A new flavonol C-glycoside and a rare bioactive lignanamide from Piper wallichii Miq. Hand.-Mazz.[Pubmed: 24856762]

This study was conducted to investigate the chemical constituents of Piper wallichii (Miq.) Hand.-Mazz. and evaluate their biological activity. Compounds were isolated by various column chromatographic methods, and their structures were elucidated on the basis of physical characteristics and spectral data. The 1, 1-diphenyl-2-picrylhydrazyl (DPPH)-scavenging activity and acetylcholinesterase (AChE)-inhibitory activity of the compounds were evaluated. Five compounds were obtained and identified as 8-C-β-D-glucopyranosylkaempferol-3-O-β-D-glucopyranoside (1), 1, 2-dihydro-6,8-dimethoxy-7-hydroxy-1-(3, 5-dimethoxy-4-hydroxyphenyl)-N(1), N(2)-bis-[2-(4-hydroxyphenyl)ethyl]-2, 3-naphthalene dicarboxamide (2), goniothalactam (3), aristololactam A IIIa (4) and piperlonguminine (5). Compound 1 was a new flavonol C-glycoside, 2 was a rare lignanamide, which was isolated from the family Piperaceae for the first time, and compound 3 was isolated from this plant for the first time. Among them, 2 showed potent DPPH-scavenging activity, with IC50 of 31.38 ± 0.97 μmol·L(-1); Compounds 2, 3, and 4 showed AChE inhibitory activity at 100 μmol·L(-1), with inhibition rates of 28.57% ± 1.47%, 18.48% ± 2.41% and 17.4% ± 3.03%, respectively.

[Study on the bioactive constituents of Piper wallichii].[Pubmed: 22734410]

To investigate the bioactive constituents in the stem of Piper wallichii.

[Neolignans and lignan from Piper wallichii].[Pubmed: 20394289]

To investigate the chemical constituents of the aerial part of Piper wallichii. Nine compounds were isolated by various chromatographic techniques and the structures were elucidated by their physicochemical properties and the spectral data analysis. Nine compounds were identified as one lignan (-)-galbelgin (1) and eight neolignans: denudatin B (2), hancinone D (3), (+)-licarin A (4), kadsurenone (5), wallichinine (6), hancinone C (7), hancinone B (8), (+)-burchellin (9). Compounds 1, 3, 4, 8, 9 were isolated from this plant for the first time.

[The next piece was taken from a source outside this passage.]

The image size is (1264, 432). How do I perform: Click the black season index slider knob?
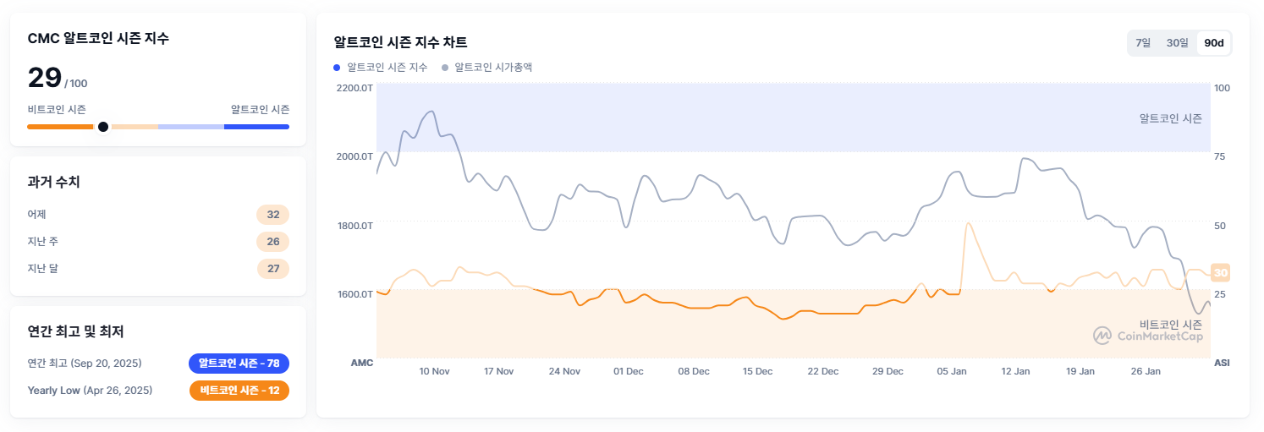click(103, 127)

[Study on three aristololatams from Piper wallichii].[Pubmed: 16107026]

To study the chemical constituents from Piper wallichii.

[The isolation and identification of PAF inhibitors from Piper wallichii (Miq.) Hand-Mazz and P. hancei Maxim].[Pubmed: 2609983]

Platelet activating factor (PAF) is a highly potent endogenous phospholipid mediator, involved in various inflammatory and cardiovascular disorders. As part of a research program dealing with PAF inhibitors isolated from Piper plant species, we have isolated kadsurenone (I), denudatin B (II), and N-isobutyl-deca-trans-2-trans-4-dienamide (III) from Piped wallichii (Miq.) Hand-Mazz. and P. hancei Maxim. In a continuing search for potential PAF inhibitor from plants, using PAF induced platelet aggregation as a guide, a new neolignan named hancinone D (IV) was isolated from P. hancei maxim. By X-ray analysis it was identified as a racemate. The X-ray analysis led to a revision of the previously made structure assignment of hancinone C. Another new neolignan named wallichinine (V), which was identified as an analogue of (IV), along with the known compounds hancinone C (VI), galgravin (VII), dihydropiperlonguminine (VIII) and crotepoxide (IX) were isolated from P. wallichii (Miq.) Hand-Mazz. The structure determination was based upon spectroscopic analysis. All of the compounds were for the first time obtained from both plants. In the test of platelet aggregation caused by PAF, I, II, V, VI, VII showed inhibitory activity, whereas III, IV, VII, IX showed no activity.